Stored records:
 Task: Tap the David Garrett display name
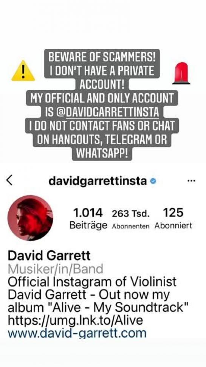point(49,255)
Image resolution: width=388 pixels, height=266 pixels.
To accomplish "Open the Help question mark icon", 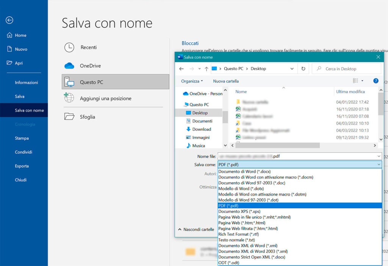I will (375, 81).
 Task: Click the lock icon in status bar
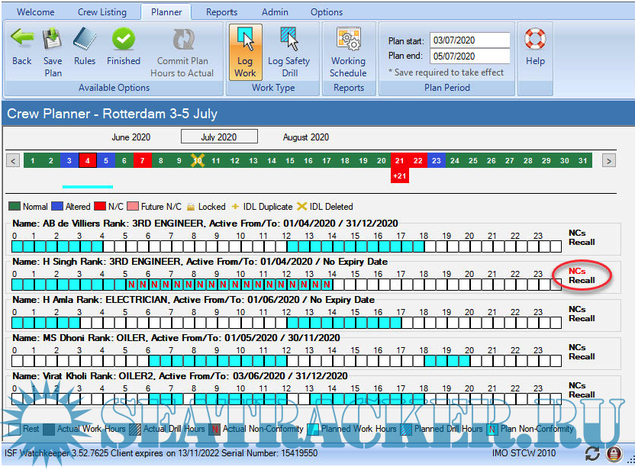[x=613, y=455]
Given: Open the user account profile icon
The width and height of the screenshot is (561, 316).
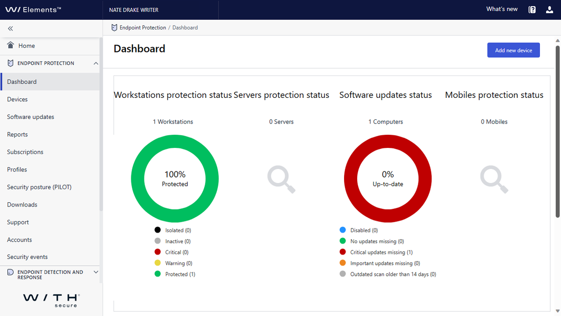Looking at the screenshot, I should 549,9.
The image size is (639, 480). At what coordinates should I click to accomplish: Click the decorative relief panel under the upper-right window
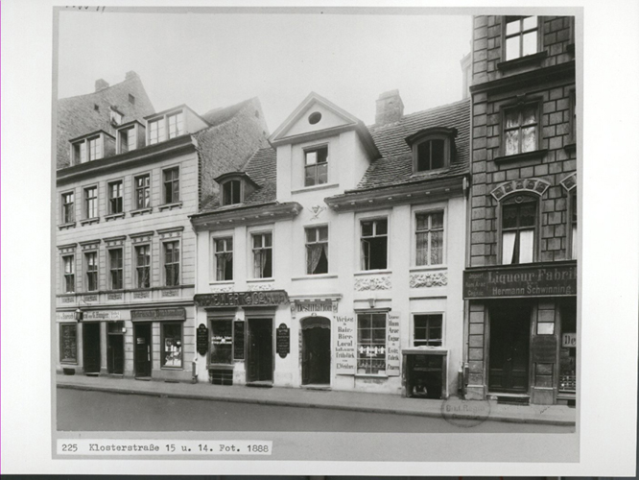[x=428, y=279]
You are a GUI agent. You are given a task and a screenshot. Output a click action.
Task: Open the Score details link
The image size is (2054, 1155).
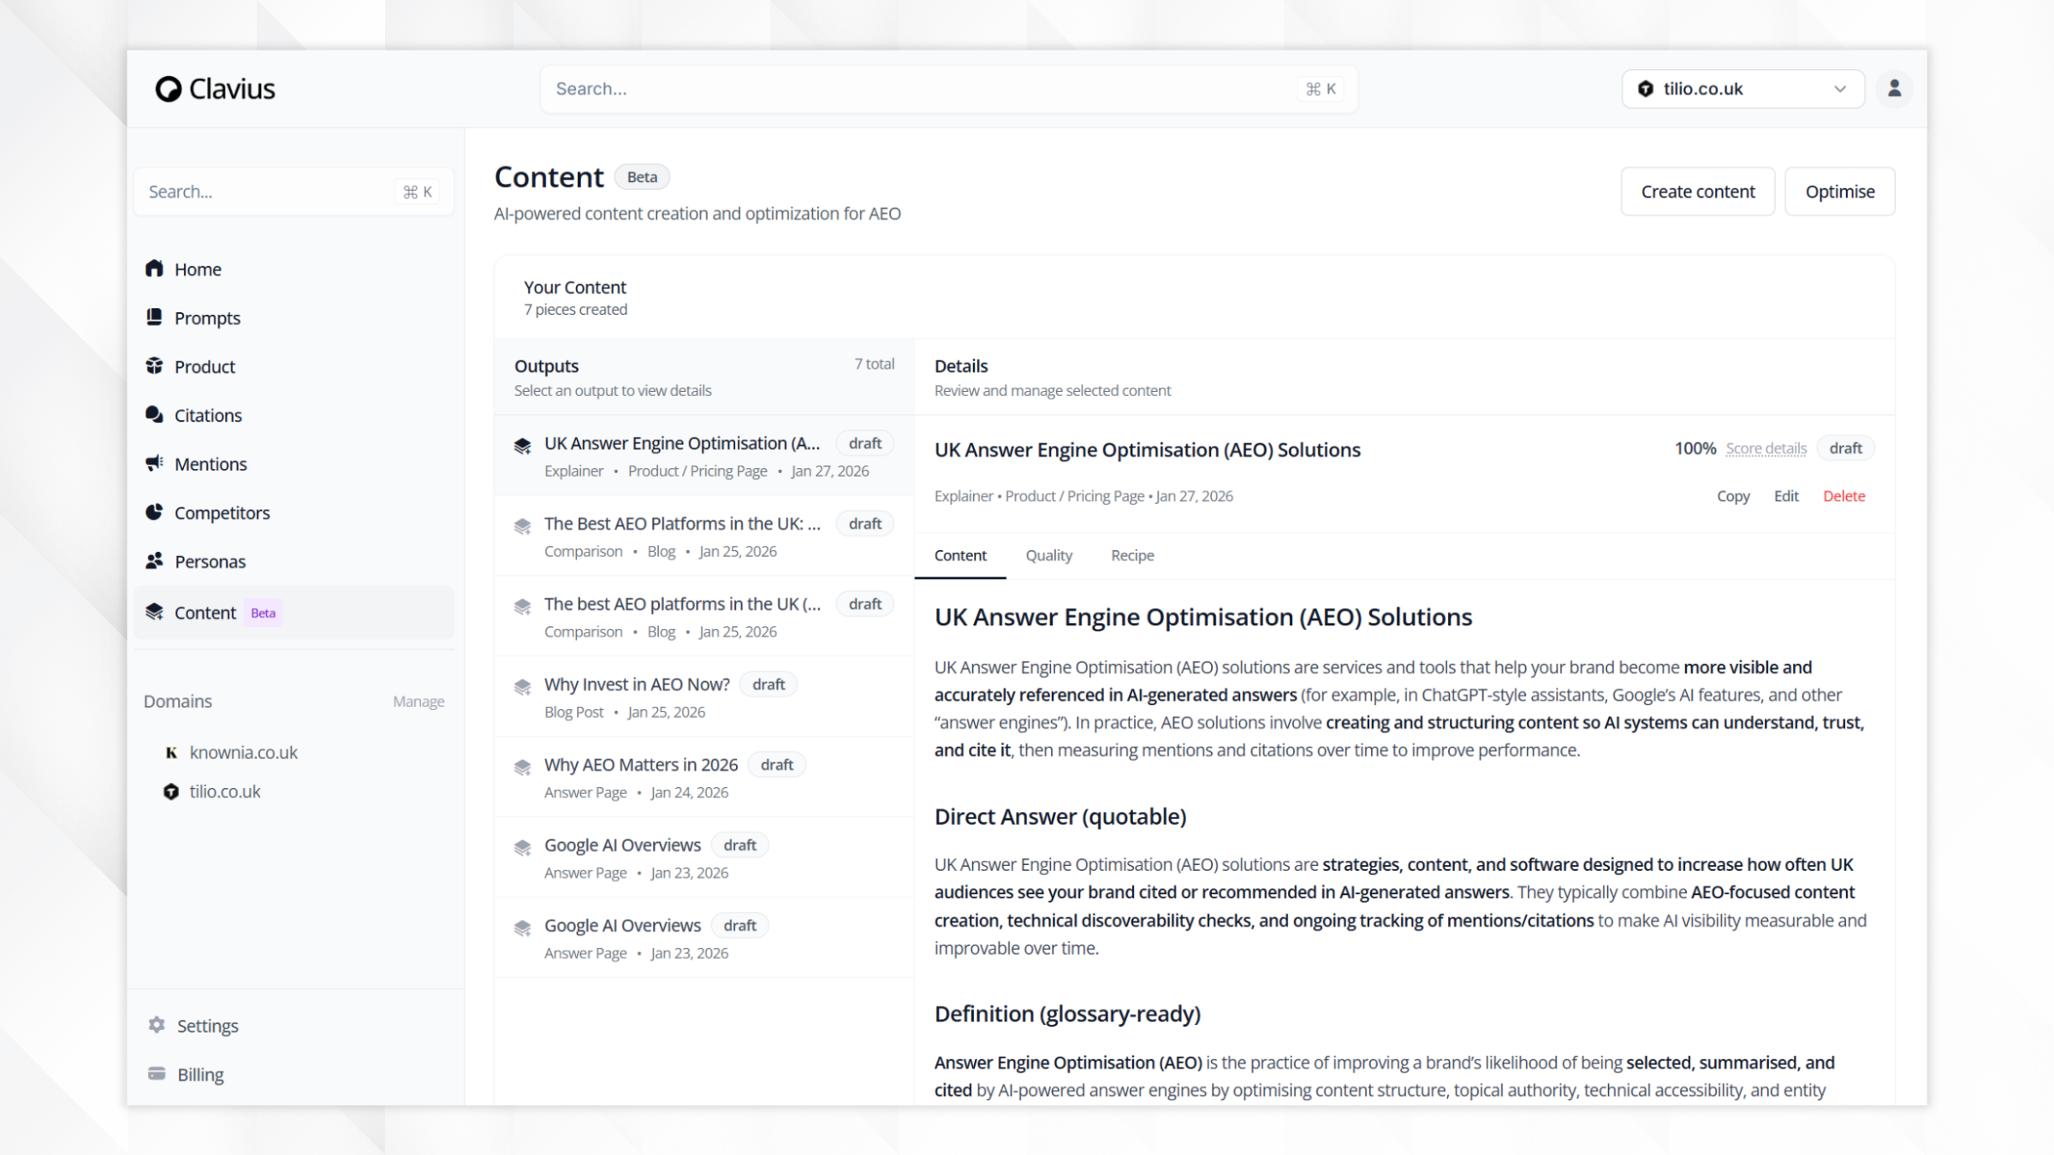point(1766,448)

TASK DIRECTIONS ▸
Edit the lines of the material running from the line with "The image size is (639, 480)." through the end of the material, replacing "image size" with "screenshot size" and leaving everything else unchanged. Omit the pictures from your answer.

TASK RESPONSE ▸
The screenshot size is (639, 480). At what coordinates should I click to accomplish: Click the decorative relief panel under the upper-right window
[x=428, y=279]
You are a GUI agent. You are given a task and a screenshot. Output a click action.
Task: Open the Score details link
The screenshot size is (2054, 1155).
point(1766,448)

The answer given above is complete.